The two new initiatives of Survey of India, the dual series of maps and the establishment of National Spatial Data Infrastructure (NSDI), represent two major policy initiatives responding to the needs of the day. The NSDI is a mechanism that has evolved after several rounds of discussions among both national and international stakeholders to bring in uniformity, quality control and access to diverse data.
The dual map series is yet another landmark policy decision by the government. One is well aware of the difficulties in getting digital maps under the map policy in vogue. The dual series maps attempt to put at least some of the development maps in public domain in digital form after due security clearances. While we do have a long way to go, these are initiatives in the right direction.
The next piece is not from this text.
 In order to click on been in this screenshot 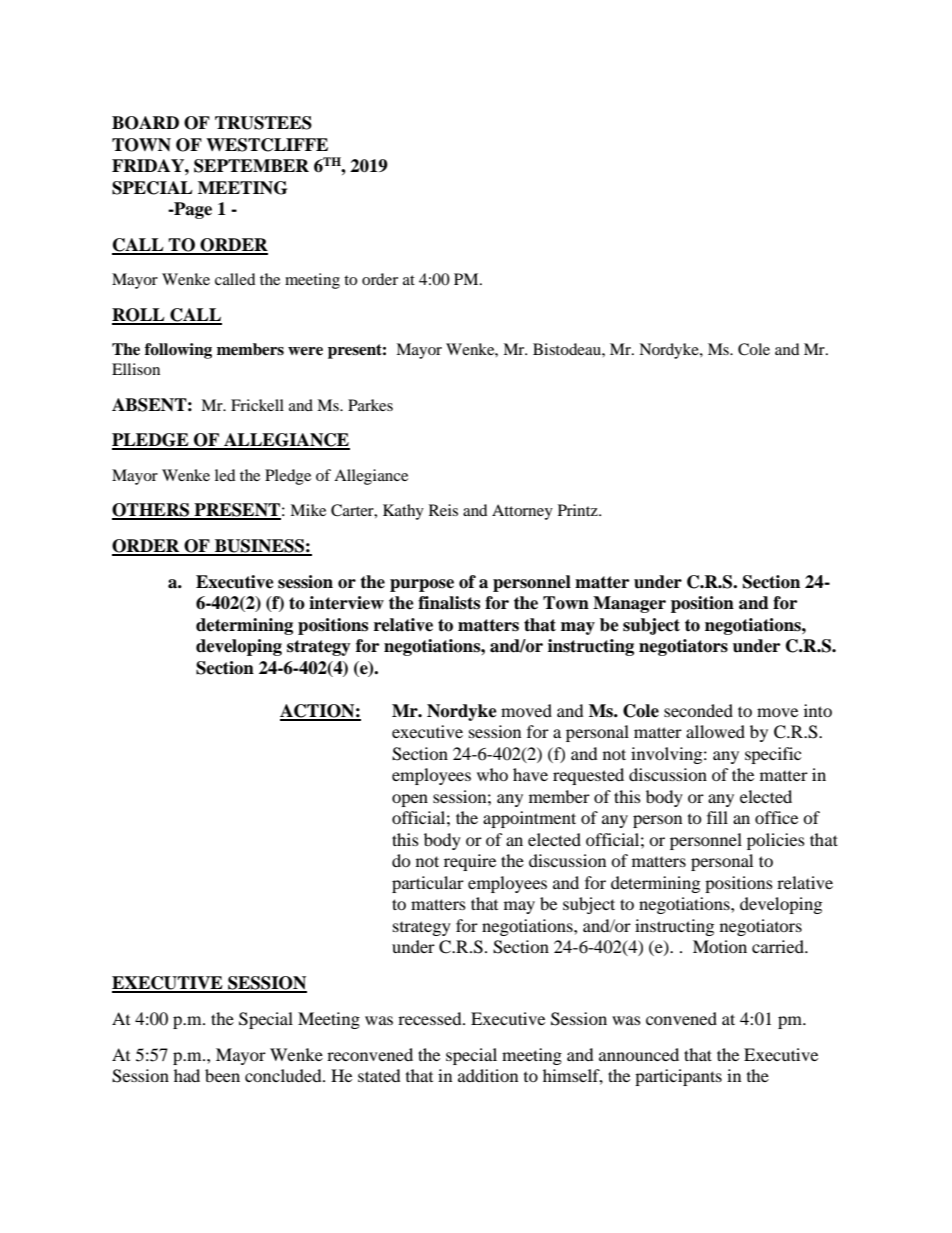, I will do `click(222, 1075)`.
We also need to reflect on one recent development, the emergence of Open Source maps like ‘GoogleMaps’ and ‘Wikimapia’, available on the net. These sites have put digital maps of the entire globe in the hands of the public not only to view but also to edit and use. While this has raised some security concerns as well as opened up an entirely new dimension of ‘personalized maps’. How do we cope up with these fast changes? I believe the cartographers should continue to upgrade their technical skills but should also interact strongly with the user community and the policy makers on a regular basis so that the best of technologies and data are available to the users.
The cartographic community, therefore, has a unique role. They need to bring in the latest technologies covering all operations of surveying and mapping and prepare data products in communicable forms relevant to security and socio-economic needs of the day.